Print out the data exactly, keeping every image out of it.

=== Material supplied ===

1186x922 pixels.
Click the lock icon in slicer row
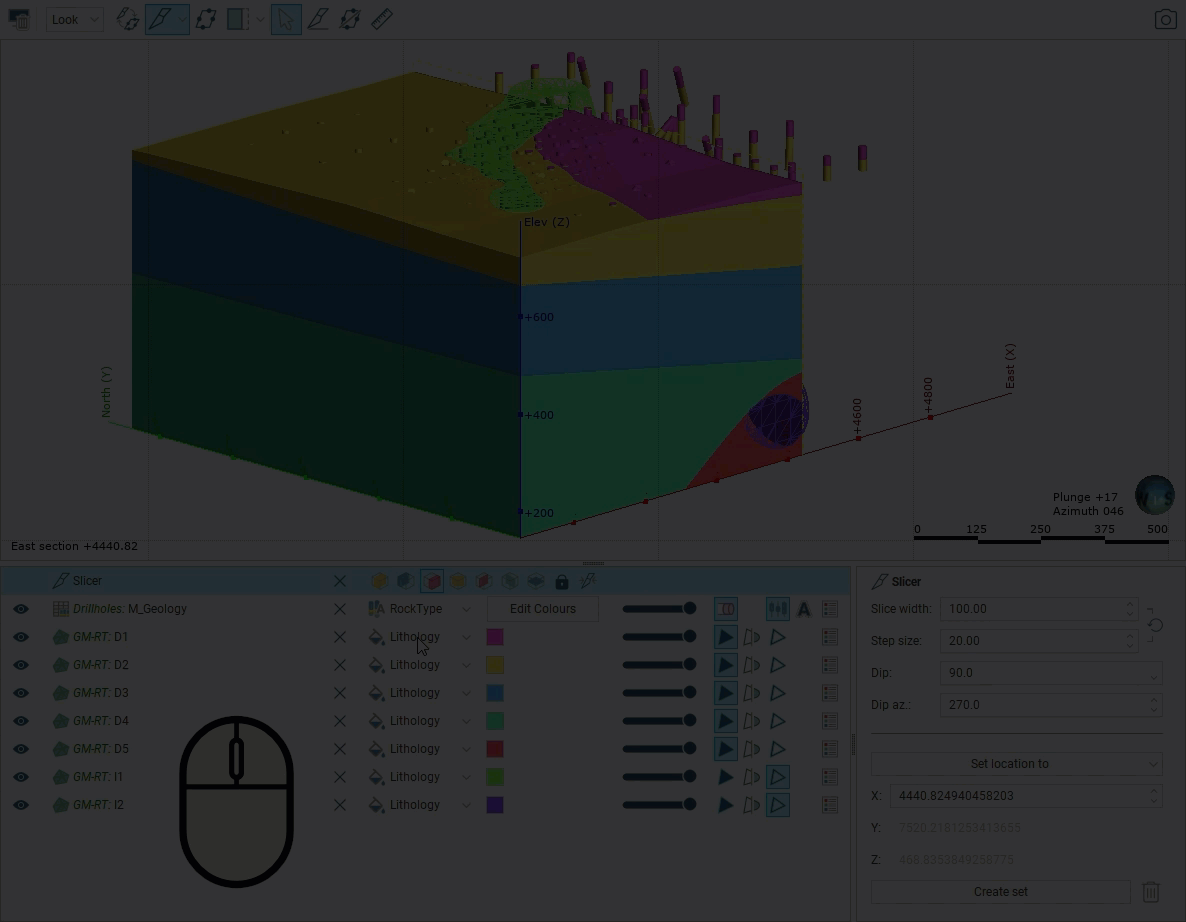point(562,581)
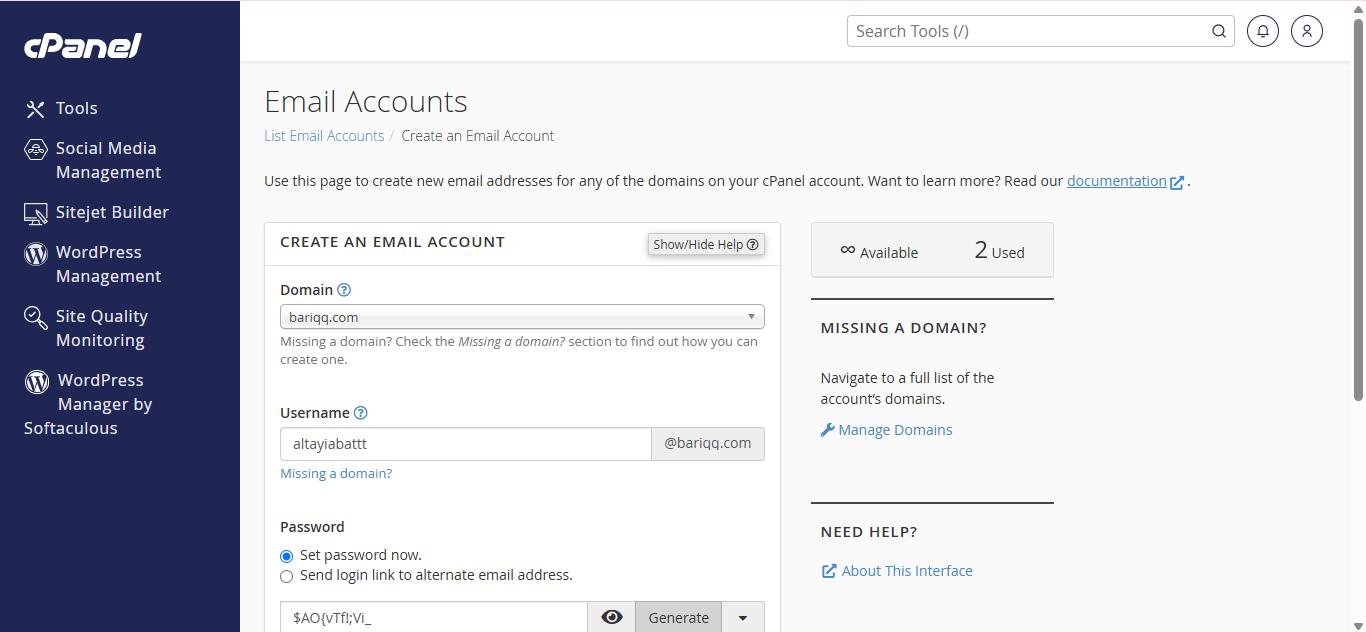The image size is (1366, 632).
Task: Click the documentation external link icon
Action: [x=1177, y=182]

===

Solution
1186x922 pixels.
Click the lock icon in slicer row
point(562,581)
The image size is (1366, 632).
Task: Click the documentation external link icon
Action: [x=1177, y=182]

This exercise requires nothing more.